TEXT PASSAGE:
** START **
# so whats the deal with snails?



## red devil (Mar 25, 2003)

should i remove the ones i see? or are they good for the tank?


----------



## Xenon (Nov 15, 2002)

I put 2 in my feeder tank and so far they havnt multiplied.

_*moved to non-piranha discussion*_


----------



## Innes (Jan 13, 2003)

they are not bad, but neither are they good.
they may eat your plants, but I was never too botherd by them.
If the problem does get out of hand you can get chemicals which kill them and not your fish.
off the top of my head - snail away from interpet

Oh, and welcome to the site, I love your avatar!


----------



## RhomZilla (Feb 12, 2003)

Innes said:


> they are not bad, but neither are they good.
> they may eat your plants, but I was never too botherd by them.
> If the problem does get out of hand you can get chemicals which kill them and not your fish.
> off the top of my head - snail away from interpet
> ...


 Im with Innes on this one. Depending on the kind of snails.. they can either be helpful in your tank, be destructive, or just a niusance when they multiply out of control.

SnailAway and Snailicide will do good to kill 'em off and not harm your Ps one bit.


----------



## pcrose (Mar 9, 2003)

Hoover liked to latch on to my fish, and before he multiplied really bad in my friends tank and then kevin put his rhom in that tank and he didn't use the tank for like a week or two. There was no water in it but magically the snails were there again. So he had to get some stuff to get rid of the snails. Some tend to need special diets in order to stay healthy like with their shells. You have to feed them spinache.


----------



## ezlife (Jan 25, 2003)

I bought 20 snails from ebay and split them up between 4 tanks and have yet to see any babies. This is over 3 months ago.

Rhomzilla: What do you mean by "kinds of snail"? Do you mean like a certain species of them or what? I thought a snail is a snail <shrug>.
** END **
RECORDS:
** START **
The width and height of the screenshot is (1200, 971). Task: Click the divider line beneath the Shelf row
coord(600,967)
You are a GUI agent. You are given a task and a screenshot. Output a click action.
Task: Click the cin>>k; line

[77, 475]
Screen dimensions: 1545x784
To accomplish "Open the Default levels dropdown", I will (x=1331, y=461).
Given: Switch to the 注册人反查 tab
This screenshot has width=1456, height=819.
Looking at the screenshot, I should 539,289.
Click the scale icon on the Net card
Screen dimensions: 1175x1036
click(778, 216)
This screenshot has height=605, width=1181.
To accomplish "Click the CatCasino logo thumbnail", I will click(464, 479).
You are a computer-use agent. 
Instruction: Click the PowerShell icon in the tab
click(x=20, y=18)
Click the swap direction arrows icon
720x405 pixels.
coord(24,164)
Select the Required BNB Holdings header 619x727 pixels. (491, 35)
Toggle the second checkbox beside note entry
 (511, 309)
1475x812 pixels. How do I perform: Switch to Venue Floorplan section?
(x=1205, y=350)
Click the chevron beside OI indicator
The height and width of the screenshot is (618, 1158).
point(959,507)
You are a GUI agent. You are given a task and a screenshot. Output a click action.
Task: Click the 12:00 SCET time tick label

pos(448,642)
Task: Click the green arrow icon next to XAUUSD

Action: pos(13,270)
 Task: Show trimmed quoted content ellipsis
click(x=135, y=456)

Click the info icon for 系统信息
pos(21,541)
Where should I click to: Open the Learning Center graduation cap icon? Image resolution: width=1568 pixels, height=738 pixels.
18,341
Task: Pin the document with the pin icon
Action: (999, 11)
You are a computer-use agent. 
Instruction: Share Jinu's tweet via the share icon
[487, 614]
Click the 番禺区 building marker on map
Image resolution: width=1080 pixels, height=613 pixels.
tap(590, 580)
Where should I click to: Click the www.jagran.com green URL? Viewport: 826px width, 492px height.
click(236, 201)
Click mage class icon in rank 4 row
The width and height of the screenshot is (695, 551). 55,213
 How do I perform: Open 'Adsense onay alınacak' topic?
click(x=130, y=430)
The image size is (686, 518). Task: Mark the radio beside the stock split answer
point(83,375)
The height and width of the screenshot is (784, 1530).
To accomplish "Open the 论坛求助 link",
** END **
EXERCISE PROMPT: Copy the forum thread about snails word for word, from "## pcrose (Mar" up to and including "(Jan 25, 2003)".

SOLUTION TO THIS EXERCISE:
## pcrose (Mar 9, 2003)

Hoover liked to latch on to my fish, and before he multiplied really bad in my friends tank and then kevin put his rhom in that tank and he didn't use the tank for like a week or two. There was no water in it but magically the snails were there again. So he had to get some stuff to get rid of the snails. Some tend to need special diets in order to stay healthy like with their shells. You have to feed them spinache.


----------



## ezlife (Jan 25, 2003)